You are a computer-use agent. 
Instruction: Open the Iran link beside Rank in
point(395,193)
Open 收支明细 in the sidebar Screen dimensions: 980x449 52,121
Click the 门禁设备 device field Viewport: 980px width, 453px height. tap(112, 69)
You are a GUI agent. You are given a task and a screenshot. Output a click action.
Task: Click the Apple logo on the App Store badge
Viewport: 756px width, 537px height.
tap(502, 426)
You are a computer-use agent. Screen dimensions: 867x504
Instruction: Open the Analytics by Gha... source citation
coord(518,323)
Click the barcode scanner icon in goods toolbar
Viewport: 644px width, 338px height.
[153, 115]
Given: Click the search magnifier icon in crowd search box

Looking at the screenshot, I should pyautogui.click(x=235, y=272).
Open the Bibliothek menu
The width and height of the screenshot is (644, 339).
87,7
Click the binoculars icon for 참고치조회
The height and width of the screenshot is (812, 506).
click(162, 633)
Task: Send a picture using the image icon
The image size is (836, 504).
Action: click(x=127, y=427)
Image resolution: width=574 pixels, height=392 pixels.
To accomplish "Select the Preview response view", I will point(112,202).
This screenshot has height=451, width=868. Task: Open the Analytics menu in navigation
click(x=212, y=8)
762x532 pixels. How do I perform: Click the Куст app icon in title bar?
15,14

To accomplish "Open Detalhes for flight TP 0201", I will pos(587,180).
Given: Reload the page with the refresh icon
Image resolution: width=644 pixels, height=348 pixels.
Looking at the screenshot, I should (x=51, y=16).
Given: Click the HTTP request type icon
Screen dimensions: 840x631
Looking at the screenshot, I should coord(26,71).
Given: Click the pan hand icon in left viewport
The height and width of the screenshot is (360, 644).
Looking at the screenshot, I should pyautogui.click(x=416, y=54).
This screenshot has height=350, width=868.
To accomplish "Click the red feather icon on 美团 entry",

========================================================================

WORK ORDER: Find the word "computer" in the entries, then copy out every line that has it.

RESPONSE FOR THIS EXERCISE:
You are a computer-use agent. 
You are a computer-use agent. Screen dimensions: 867x504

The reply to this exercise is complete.